6. Sweet Bonding Connection
SWEET BONDING CONNECTION
“ I ’m so glad the rain stopped,” Daphne said when she was walking into Aster’s backyard on Sunday. “Two days of rain was more than enough for me and Holly was wound for sound in the house.”
“Raine says that all the time when she’s teaching. That the kids need that time outside to run around or they are all but an army of kids in chairs with fire ants biting their butts.”
She laughed over the description. “I’m not sure I could be a teacher. Too much structure for me. I like the whole wing-it thing on a day-to-day basis.”
“So it’s going well?” Aster asked. “You don’t regret coming here?”
“I love it,” she said.
How could she regret waking up so happy each morning and eager to start her day with little to no stress?
She set the plate of cookies she baked on the back deck. She loved the little cottage that Aster rented from Zane. It was right on the water with a beautiful view and a couple of chairs around a fire pit.
They were on the deck for now and she could smell something cooking in the charcoal grill.
“Hope you’re hungry,” he said. “I’ve had ribs going for a few hours. Raine will be out in a minute.
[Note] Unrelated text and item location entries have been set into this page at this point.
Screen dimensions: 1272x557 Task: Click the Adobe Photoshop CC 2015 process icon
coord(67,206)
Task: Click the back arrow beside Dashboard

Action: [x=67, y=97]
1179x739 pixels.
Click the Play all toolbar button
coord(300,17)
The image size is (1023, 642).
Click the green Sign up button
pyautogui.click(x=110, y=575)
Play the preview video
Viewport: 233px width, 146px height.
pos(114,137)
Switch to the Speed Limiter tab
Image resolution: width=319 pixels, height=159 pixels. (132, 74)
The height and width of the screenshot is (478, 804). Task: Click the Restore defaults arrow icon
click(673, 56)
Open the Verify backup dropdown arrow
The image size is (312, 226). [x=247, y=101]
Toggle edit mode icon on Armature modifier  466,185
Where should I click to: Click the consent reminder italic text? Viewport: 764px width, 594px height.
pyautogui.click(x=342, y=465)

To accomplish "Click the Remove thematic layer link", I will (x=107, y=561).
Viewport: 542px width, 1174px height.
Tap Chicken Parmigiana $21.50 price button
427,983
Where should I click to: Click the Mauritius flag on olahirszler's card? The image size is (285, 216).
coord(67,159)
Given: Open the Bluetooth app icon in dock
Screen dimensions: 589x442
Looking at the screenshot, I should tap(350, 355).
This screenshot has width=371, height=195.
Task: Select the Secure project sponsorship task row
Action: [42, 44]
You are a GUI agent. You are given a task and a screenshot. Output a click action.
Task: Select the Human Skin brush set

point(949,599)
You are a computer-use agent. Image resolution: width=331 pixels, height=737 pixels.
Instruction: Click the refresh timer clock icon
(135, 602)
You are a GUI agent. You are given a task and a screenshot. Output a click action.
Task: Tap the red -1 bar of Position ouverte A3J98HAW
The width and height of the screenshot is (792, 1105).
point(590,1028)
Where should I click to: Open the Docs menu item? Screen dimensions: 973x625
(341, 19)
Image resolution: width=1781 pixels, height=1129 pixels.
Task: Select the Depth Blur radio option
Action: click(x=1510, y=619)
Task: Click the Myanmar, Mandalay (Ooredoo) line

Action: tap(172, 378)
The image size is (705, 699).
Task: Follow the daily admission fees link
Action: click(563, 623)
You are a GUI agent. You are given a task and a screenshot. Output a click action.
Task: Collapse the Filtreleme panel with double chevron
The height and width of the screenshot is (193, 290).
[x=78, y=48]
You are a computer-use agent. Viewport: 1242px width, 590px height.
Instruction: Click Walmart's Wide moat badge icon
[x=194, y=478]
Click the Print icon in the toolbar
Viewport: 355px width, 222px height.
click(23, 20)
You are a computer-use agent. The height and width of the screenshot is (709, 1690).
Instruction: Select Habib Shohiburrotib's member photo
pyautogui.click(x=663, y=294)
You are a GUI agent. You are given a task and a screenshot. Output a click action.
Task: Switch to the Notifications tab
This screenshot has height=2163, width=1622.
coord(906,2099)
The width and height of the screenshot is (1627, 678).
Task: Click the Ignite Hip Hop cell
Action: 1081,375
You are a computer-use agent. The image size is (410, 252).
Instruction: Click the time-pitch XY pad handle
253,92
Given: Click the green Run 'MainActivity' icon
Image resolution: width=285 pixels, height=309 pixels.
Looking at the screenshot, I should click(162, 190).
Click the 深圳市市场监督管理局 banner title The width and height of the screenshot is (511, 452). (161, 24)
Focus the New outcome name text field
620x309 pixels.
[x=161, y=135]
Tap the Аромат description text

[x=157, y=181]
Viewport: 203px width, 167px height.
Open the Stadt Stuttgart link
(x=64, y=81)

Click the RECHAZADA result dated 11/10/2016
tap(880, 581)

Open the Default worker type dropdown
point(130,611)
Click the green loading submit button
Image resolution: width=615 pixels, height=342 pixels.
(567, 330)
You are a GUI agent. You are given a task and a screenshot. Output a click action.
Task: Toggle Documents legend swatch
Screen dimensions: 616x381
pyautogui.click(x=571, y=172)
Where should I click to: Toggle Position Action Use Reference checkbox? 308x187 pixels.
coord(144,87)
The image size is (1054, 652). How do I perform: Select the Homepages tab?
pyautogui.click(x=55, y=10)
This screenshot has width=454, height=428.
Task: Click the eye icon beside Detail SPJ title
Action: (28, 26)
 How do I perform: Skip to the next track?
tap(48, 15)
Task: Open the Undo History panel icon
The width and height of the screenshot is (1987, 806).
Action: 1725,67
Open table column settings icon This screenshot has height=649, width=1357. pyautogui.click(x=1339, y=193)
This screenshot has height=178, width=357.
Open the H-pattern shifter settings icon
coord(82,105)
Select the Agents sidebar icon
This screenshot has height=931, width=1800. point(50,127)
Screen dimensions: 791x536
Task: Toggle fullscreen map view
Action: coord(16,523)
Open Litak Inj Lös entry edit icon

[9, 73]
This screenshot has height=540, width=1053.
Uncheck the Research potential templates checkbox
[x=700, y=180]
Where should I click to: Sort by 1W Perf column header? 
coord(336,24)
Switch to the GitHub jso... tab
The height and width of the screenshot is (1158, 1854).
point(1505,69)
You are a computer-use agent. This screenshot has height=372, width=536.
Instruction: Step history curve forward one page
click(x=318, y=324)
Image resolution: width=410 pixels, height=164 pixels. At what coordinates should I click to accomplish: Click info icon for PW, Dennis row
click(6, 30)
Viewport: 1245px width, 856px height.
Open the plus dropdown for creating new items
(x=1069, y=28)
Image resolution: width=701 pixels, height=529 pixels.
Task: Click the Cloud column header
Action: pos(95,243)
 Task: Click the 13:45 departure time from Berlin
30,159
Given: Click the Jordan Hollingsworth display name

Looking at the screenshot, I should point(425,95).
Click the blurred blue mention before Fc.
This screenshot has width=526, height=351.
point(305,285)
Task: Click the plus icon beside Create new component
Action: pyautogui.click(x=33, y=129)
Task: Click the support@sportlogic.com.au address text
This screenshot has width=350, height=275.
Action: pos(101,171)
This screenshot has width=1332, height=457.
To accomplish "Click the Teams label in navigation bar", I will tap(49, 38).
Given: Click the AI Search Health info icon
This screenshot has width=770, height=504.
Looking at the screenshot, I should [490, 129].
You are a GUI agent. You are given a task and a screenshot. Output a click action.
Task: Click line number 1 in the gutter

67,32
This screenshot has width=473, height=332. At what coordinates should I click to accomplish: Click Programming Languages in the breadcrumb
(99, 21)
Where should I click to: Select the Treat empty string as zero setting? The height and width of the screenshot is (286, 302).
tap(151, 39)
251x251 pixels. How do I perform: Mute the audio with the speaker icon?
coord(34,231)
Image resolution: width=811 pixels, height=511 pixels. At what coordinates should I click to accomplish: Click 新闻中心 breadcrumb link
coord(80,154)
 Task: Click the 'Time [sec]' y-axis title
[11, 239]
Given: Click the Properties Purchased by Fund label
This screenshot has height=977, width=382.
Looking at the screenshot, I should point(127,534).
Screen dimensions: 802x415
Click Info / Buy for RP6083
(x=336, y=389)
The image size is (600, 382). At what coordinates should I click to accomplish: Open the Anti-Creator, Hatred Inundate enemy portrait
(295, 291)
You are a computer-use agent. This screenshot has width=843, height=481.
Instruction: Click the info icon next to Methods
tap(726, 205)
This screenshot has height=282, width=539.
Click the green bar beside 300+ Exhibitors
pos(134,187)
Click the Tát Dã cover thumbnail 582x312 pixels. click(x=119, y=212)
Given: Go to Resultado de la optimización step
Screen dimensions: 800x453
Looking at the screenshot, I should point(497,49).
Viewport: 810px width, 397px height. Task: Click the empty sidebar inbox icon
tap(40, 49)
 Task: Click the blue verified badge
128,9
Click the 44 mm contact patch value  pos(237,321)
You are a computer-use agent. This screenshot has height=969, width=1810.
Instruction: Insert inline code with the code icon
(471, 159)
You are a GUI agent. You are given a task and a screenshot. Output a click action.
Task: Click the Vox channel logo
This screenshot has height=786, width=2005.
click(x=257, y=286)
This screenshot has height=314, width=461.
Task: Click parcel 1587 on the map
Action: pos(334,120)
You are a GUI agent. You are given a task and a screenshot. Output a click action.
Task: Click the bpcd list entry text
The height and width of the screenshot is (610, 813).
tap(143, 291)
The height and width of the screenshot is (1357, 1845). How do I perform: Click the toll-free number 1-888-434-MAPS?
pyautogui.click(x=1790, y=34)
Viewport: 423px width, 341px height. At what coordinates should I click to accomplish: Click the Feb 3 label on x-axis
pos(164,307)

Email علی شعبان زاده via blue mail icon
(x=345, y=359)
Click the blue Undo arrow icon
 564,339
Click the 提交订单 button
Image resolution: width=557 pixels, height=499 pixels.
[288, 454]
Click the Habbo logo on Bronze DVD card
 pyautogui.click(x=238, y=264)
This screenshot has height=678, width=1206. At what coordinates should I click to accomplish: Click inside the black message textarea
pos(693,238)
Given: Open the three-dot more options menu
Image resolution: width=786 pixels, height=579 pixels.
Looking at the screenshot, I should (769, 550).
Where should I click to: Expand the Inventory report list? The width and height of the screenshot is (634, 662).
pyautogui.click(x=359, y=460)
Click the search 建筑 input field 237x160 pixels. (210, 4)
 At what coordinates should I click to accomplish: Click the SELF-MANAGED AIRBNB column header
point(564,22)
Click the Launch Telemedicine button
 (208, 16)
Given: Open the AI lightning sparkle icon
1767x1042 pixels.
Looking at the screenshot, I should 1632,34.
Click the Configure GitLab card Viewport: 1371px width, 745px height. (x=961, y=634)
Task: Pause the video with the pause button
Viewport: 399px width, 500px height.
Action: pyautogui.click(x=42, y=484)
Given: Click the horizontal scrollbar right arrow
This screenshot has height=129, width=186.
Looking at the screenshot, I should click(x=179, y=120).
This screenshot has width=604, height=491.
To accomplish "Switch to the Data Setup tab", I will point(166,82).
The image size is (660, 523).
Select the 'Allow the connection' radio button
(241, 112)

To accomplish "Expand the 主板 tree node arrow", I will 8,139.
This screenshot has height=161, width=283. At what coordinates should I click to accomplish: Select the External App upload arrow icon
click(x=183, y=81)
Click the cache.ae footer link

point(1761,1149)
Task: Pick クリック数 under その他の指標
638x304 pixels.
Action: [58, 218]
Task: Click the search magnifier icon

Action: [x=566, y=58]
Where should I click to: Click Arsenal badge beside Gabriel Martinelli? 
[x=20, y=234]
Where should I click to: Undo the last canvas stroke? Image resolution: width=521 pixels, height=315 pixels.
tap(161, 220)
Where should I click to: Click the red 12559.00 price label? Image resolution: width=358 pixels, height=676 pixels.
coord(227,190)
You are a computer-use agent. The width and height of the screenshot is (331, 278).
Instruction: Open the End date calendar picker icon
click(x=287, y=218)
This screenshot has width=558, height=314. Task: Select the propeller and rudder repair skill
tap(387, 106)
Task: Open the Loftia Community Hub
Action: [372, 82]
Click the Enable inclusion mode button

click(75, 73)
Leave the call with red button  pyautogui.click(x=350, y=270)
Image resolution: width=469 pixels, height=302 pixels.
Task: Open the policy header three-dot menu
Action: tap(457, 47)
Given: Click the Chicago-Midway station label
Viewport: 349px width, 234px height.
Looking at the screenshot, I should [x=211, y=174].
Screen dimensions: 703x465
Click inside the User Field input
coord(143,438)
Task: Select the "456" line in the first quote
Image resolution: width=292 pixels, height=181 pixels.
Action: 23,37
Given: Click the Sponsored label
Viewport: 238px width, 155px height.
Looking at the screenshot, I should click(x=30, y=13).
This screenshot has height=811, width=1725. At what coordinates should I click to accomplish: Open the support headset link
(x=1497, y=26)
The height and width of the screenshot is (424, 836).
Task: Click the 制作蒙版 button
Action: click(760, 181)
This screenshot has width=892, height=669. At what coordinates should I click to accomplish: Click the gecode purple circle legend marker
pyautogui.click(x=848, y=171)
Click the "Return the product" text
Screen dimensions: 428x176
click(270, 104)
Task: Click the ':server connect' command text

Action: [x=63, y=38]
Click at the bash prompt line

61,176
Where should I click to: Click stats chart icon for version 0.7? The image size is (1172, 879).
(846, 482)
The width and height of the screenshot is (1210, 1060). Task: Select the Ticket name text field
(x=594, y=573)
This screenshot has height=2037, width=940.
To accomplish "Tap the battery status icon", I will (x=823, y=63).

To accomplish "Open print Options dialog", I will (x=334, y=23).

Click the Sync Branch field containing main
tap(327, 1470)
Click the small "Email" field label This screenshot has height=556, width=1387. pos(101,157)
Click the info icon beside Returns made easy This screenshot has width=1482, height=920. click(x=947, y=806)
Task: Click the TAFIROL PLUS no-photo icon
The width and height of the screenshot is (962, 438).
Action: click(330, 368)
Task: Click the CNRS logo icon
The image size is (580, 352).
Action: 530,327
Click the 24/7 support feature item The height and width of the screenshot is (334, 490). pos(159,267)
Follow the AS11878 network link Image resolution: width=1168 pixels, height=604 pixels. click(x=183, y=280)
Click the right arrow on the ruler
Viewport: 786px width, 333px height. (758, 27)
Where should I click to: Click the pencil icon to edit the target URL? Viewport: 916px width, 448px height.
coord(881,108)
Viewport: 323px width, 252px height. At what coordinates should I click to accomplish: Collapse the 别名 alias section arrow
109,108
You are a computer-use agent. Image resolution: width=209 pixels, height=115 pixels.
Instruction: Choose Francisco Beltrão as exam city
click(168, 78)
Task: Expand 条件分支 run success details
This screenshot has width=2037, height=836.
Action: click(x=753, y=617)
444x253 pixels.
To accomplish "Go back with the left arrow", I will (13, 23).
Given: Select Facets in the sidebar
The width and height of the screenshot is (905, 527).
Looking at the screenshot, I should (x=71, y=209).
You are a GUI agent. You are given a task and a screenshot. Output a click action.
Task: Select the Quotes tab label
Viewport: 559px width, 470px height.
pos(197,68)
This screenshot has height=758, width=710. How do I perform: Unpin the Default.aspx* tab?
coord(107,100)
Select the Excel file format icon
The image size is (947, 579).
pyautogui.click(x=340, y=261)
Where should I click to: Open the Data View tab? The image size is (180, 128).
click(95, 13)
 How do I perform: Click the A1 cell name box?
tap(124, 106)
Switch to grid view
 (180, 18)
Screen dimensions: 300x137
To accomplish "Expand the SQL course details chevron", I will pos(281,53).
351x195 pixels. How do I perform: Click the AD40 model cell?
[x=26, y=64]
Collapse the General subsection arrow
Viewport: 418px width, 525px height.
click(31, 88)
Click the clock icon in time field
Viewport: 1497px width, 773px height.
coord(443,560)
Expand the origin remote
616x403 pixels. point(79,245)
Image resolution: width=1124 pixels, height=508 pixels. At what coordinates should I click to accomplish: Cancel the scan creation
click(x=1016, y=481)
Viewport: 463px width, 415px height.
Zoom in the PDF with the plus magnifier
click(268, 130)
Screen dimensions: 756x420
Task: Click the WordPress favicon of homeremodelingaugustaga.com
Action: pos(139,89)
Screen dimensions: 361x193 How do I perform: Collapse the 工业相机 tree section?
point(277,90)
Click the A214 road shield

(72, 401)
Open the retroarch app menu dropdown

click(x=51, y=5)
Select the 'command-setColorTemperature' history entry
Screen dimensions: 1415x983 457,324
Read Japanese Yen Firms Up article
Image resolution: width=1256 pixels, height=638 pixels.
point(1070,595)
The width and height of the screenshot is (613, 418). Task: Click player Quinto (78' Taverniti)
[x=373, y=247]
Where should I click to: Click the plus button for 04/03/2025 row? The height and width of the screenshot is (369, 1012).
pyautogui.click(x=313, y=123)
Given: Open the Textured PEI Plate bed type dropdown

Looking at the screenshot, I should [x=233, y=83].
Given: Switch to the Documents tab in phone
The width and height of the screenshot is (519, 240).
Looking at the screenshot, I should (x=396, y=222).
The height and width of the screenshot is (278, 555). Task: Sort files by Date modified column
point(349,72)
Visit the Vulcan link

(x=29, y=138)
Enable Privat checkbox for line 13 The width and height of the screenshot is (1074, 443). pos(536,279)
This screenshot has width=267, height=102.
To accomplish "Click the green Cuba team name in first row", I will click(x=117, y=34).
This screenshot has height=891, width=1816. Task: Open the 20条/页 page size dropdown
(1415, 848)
She’s finishing up potato salad and then popping cornbread in the oven.”
“This is an awesome meal. Thanks for asking me over.”
Aster smiled. “Any time. I know you don’t know many people here and are probably twiddling your thumbs and going nuts.”
Her head went back and forth while she debated on how to answer.
Aster was right. She did feel that way when she wasn’t with the kids and she wasn’t with them full time right now either.
“I have my moments,” she said. “I’ve been reading and catching up on TV shows. There is nothing new on right now so it’s giving me time to binge things I’ve never had time to before.”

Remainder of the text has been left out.